Na edição n° 1085, o aQui publicou uma dúzia de flagrantes no trânsito, cometidos por motoristas em diversas avenidas e ruas de Volta Redonda, incluindo a foto de um veículo da Guarda Municipal estacionado em ponto de táxi. Essa semana, aproveitando que a prefeitura local noticiou estar próxima de implantar uma série de mudanças no estacionamento rotativo, que será entregue a uma empresa terceirizada, voltamos ao assunto (ver fotos). Com um novo enfoque: do individualismo dos motoristas infratores, que se acham acima de todos. E que são os primeiros – como na Lava Jato – a criticar, exigindo que sejam multados os que abusam de uma ‘terra sem lei’. Desde que não seja ele o autuado.    

O aQui aproveita ainda para repercutir uma recente pesquisa sobre velocidade excessiva, desobediência ao sinal vermelho e desleixo no uso do cinto de segurança. Embora bastante debatidos, os riscos por trás dessas condutas não foram suficientes para retirá-las do ranking das dez infrações de trânsito mais comuns no estado do Rio de Janeiro no primeiro trimestre de 2017. O cenário plural e de excessos não se restringe à capital carioca. Na cidade de São Paulo, entre janeiro e dezembro de 2016, foram registradas 15.455.669 infrações de trânsito, 78% delas captadas eletronicamente. Dessas, as mais frequentes foram, respectivamente: transitar em velocidade superior à máxima em até 20%; circular em local ou horário não permitido pelo rodízio; e transitar em faixa ou via exclusiva de transporte público.

_TAREFAS PROPOSTAS_
a. Resuma em duas frases o texto sobre infrações de trânsito.
b. Escreva o trecho que viria em seguida no texto sobre infrações de trânsito, partindo da última frase apresentada.

Linhas de um conjunto de dados:
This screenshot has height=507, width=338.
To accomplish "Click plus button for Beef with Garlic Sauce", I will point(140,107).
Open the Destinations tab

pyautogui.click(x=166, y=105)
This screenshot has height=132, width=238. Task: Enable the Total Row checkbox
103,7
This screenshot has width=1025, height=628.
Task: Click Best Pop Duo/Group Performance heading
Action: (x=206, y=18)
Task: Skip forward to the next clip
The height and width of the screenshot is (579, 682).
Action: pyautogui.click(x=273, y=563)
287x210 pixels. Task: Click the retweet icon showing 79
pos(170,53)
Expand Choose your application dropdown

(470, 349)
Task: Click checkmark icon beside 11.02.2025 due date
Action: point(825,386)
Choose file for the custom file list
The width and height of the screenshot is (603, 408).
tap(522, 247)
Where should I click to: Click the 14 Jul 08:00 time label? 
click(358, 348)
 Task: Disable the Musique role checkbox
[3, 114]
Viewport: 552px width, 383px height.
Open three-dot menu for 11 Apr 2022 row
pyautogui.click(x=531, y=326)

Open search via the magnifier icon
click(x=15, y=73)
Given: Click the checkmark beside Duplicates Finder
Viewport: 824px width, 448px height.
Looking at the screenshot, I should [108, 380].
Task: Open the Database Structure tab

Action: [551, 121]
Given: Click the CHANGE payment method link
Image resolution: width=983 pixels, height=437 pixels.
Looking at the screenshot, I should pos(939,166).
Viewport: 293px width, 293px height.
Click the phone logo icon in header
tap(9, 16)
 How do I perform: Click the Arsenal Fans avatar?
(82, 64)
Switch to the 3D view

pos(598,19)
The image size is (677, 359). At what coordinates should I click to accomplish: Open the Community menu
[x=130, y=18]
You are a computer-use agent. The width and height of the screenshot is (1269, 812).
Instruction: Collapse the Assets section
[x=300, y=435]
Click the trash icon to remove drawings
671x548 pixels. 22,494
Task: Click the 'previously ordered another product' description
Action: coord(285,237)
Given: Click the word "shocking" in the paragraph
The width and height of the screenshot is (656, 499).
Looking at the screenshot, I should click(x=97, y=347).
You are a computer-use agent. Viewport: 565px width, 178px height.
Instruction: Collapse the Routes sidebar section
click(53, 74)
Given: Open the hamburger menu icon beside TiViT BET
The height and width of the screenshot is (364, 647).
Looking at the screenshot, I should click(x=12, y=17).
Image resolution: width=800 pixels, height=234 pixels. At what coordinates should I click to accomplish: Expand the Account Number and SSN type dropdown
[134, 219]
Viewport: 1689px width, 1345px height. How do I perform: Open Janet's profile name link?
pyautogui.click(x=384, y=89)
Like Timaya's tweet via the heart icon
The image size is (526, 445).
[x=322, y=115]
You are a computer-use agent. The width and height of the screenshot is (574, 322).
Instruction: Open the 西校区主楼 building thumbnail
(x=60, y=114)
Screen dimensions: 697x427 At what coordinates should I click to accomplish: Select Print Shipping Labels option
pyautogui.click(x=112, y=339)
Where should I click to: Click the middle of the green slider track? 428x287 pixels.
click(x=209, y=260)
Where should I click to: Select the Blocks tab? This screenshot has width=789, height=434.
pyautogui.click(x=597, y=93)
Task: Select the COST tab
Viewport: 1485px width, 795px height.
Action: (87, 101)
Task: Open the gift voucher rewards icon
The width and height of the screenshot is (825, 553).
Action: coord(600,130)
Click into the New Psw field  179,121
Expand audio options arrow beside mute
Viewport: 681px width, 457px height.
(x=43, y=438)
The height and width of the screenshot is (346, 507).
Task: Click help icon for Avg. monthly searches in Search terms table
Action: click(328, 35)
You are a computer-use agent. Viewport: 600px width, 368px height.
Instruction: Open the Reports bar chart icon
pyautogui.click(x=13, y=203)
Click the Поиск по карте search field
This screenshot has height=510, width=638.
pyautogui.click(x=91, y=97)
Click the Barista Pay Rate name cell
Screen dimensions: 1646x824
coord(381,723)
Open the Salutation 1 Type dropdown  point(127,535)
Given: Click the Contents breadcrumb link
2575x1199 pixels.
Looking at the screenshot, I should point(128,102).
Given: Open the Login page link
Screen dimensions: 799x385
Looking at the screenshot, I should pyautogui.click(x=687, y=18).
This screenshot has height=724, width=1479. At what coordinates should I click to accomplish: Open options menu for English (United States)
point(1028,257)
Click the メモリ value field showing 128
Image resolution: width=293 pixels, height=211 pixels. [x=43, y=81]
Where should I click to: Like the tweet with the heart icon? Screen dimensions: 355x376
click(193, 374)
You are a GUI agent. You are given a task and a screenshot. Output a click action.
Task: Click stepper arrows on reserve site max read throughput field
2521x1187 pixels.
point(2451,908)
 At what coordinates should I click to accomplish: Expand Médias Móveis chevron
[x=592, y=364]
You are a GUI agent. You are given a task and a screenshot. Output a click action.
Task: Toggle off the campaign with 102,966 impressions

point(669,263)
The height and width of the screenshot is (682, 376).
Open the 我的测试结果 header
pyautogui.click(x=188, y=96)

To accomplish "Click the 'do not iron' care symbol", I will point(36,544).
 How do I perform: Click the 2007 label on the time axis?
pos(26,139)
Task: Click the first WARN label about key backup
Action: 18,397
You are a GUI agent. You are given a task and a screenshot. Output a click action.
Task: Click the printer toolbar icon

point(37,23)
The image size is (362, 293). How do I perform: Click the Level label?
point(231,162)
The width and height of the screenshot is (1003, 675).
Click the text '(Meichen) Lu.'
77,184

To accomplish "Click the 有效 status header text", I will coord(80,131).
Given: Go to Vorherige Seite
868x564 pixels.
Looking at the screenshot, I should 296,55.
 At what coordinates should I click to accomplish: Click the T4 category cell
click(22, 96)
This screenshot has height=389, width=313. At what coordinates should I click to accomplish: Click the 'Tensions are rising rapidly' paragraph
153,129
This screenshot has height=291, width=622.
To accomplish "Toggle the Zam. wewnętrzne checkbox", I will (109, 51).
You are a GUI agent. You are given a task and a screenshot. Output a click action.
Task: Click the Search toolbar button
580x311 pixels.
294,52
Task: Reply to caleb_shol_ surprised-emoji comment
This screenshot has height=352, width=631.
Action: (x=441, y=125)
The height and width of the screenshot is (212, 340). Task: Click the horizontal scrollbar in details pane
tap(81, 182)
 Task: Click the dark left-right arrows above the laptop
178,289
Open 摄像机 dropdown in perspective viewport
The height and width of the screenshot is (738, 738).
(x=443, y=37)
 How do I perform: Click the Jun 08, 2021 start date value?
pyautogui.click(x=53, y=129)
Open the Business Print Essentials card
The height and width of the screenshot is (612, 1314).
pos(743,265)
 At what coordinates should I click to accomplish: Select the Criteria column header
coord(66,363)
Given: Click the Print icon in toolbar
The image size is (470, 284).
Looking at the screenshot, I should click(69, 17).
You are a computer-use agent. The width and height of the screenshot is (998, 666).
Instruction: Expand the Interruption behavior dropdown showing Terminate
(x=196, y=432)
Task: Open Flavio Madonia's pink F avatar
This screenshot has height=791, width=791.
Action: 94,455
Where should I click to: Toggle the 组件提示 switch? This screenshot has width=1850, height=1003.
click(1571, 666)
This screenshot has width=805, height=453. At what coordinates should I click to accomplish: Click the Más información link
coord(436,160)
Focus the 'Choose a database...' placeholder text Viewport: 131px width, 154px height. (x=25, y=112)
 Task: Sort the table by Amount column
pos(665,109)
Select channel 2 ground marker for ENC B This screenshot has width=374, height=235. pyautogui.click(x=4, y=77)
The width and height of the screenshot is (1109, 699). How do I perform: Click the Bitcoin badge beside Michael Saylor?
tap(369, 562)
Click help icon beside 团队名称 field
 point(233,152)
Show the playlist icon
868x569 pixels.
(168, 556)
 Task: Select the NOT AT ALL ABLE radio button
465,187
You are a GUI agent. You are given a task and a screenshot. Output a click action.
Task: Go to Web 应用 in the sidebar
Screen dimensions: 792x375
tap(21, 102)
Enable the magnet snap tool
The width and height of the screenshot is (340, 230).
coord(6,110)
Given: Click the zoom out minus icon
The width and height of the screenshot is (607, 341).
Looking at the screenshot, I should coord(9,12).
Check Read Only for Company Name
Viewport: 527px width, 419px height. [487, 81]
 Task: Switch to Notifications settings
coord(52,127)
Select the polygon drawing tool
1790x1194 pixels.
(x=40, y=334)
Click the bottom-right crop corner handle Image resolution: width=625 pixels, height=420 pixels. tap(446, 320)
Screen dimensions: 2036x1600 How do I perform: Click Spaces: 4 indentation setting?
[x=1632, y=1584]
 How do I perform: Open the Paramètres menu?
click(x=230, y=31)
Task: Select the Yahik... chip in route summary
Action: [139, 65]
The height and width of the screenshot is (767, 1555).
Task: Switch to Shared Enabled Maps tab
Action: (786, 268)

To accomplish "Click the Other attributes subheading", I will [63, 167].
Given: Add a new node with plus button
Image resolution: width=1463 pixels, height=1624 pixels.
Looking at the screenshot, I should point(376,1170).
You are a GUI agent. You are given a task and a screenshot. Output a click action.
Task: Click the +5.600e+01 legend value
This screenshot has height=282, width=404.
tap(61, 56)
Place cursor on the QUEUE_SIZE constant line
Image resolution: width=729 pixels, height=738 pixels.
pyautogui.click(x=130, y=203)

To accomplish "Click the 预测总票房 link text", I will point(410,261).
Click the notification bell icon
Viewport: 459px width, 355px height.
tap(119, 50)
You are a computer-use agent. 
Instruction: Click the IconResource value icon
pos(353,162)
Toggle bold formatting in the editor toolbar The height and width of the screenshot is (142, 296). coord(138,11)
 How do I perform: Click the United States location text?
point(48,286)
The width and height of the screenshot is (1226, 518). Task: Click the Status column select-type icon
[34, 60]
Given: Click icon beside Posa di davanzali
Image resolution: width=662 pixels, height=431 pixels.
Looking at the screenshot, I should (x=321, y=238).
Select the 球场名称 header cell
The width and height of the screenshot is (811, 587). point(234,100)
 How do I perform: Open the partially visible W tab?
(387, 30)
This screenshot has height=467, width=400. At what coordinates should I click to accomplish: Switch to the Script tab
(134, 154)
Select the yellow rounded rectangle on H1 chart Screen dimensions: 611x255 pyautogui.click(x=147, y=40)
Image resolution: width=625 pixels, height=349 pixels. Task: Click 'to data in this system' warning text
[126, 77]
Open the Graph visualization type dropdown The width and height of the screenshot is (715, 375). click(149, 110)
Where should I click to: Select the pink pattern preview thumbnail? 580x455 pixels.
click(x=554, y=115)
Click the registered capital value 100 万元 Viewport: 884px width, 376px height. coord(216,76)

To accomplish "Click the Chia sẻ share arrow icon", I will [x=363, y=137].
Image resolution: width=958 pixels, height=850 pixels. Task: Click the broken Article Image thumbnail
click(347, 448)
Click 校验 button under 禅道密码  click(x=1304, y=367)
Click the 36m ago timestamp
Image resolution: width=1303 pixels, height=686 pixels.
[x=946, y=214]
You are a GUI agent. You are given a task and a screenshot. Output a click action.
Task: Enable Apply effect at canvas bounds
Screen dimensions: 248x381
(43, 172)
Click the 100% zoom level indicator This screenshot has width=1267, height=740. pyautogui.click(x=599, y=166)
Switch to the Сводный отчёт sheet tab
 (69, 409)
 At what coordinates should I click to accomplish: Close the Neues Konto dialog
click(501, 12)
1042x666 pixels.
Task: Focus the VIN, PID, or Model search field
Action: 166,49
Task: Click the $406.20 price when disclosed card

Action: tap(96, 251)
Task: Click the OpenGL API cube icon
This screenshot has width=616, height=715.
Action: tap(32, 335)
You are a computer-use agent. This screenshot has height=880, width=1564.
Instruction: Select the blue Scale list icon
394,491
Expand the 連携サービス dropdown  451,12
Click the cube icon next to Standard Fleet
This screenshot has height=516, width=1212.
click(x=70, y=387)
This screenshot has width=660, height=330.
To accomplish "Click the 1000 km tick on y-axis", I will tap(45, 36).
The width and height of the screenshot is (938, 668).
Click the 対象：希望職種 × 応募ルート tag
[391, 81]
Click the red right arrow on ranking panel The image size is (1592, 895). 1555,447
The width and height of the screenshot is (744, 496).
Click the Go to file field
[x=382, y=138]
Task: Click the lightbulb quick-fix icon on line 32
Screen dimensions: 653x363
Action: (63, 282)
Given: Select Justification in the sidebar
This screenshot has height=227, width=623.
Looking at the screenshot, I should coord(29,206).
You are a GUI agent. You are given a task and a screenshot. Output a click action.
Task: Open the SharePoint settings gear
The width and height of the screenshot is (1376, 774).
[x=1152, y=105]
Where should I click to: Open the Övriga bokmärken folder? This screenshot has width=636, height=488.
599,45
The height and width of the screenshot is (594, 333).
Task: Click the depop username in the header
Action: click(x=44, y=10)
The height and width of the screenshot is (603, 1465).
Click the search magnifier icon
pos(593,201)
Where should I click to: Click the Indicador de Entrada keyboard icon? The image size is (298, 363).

_RESPOSTAS ÀS TAREFAS_
a. O aQui volta a tratar de flagrantes de trânsito em Volta Redonda, agora com foco no individualismo dos motoristas infratores, que exigem multas para os outros desde que não sejam eles os autuados. O jornal também repercute uma pesquisa segundo a qual excesso de velocidade, desobediência ao sinal vermelho e desleixo com o cinto de segurança seguiram entre as dez infrações mais comuns no estado do Rio de Janeiro no primeiro trimestre de 2017, e informa que a cidade de São Paulo registrou 15.455.669 infrações em 2016.

b.
Conforme o especialista em trânsito e diretor da Perkons, empresa especializada em gestão de trânsito, Luiz Gustavo Campos, um dos caminhos para mudar esse panorama é desconstruir a cultura da individualidade, infeliz e erroneamente vinculada ao trânsito. “É necessário ter a consciência de que fazemos parte de um todo, maior e mais complexo, e que o trânsito é o conjunto de todas as ações desse sistema. O que é melhor para todos deve ser mais importante do que o objetivo perseguido por apenas um indivíduo”, salienta.

Para a conselheira do Conselho Estadual de Trânsito do Paraná (Cetran), professora Iara Thielen, a falta desse senso de coletividade no trânsito dá os primeiros indícios no desrespeito e na pouca cordialidade das relações firmadas nele. “No trânsito, cada um se acha no direito de cometer pequenos deslizes, enquanto o outro é sempre visto como inimigo. As pessoas não se dão conta que estão inseri-das em um espaço democrático e que nele não existe ação individual sem repercussão coletiva”, sintetiza.

Uma das ocasiões que mais evoca a percepção de si mesmo como sendo superior dentro do contexto é a autuação. “É comum vermos nas análises de recursos de multas um conjunto de argumentos inconsistentes, como ‘só bebi um pouquinho’. A minimização dos atos mostra que as pessoas não acreditam que as posturas tomadas no trânsito são danosas”, esclarece Iara. O resultado disso são condutores que não apenas questionam, mas depositam a culpa da infração no outro, na legislação e na fiscalização. “São mecanismos recorrentes de um infrator para não se perceber como ator – uma vez que não é apensas um coadjuvante – no trânsito”, lembra a conselheira.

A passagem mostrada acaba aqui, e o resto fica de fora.